Russia acknowledged it has failed to finish construction by the deadline imposed in its 2008 lease, but argued Australia “affirmed” the agreement after that point “by its own conduct”.
“Thereafter the GRF [Russia] had a reasonable period of time to erect a building on the land,” lawyers for Russia claimed in Federal Court filings.
Russia points to a statement from the NCA in 2020 that it, “look[ed] forward to working with the [Ambassador] during the planning process”.
Russian occupation
A spokeswoman for the NCA said the Russian government would retain its occupation for the duration of the court case.
“There is a range of agreed conditions in place to protect the site and the Commonwealth from liabilities or loss,” the spokeswoman said.
Plans for Russia to shift from its current embassy in Manuka and opposite a lively pub and a service station, to the leafy and prestigious surrounds of Yarralumla were first made in 1978 but have often been frustrated by politics and diplomacy.
Almost a decade on the issue had grown to a size that warranted prime ministerial attention.
When Bob Hawke made a trip to Moscow the items on his agenda included securing space for Australia’s diplomatic mission to that country, which had been held up as part of a niggling tit-for-tat dispute.

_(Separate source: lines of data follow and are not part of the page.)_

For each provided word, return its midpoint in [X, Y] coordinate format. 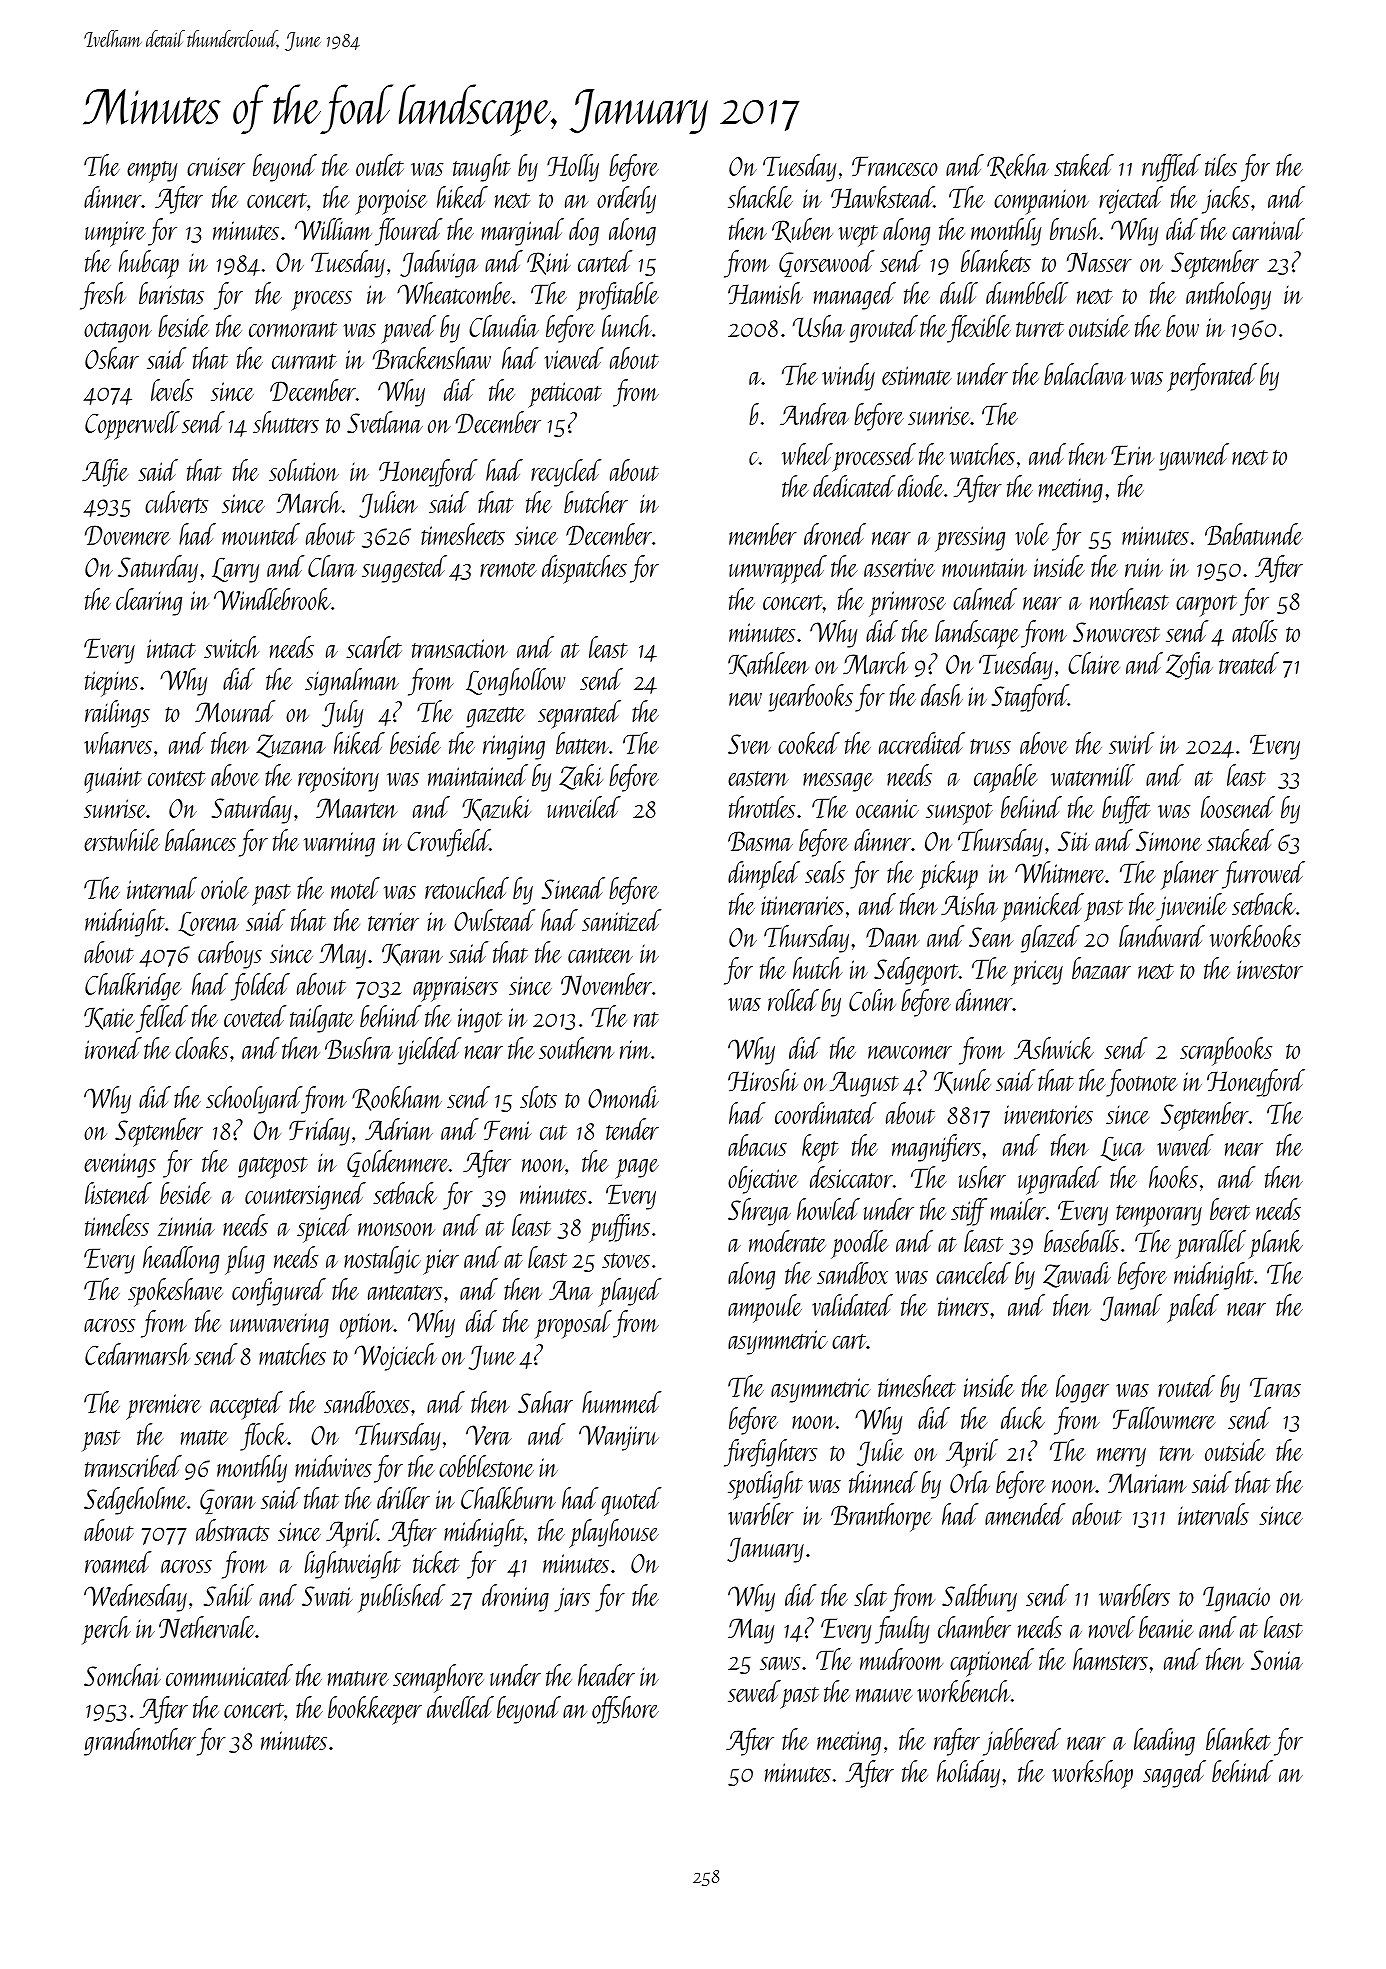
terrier [393, 922]
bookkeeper [375, 1710]
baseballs [1081, 1241]
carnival [1268, 229]
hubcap [149, 264]
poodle [860, 1244]
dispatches [584, 569]
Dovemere [128, 535]
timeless [117, 1225]
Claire [1094, 663]
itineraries [802, 905]
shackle [760, 197]
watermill [1093, 775]
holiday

In articles published in the 1980s the late ANU Professor Des Ball identified the roof of the current Russian embassy as a hotbed of electronic surveillance activity.
The NCA has long been irked at the disuse of prime real estate by foreign governments such as Iran, but has not cancelled leases.
Kuwait advised in 2010 that construction had begun on its new diplomatic outpost. In 2019 it insisted it was very near completion.
Pakistan’s embassy was completed in 2016 after a 60-year delay.
Ukraine’s ambassador to Australia Vasyl Myroshnychenko had said he would seek to apply for the space after Russia’s lease was torn up.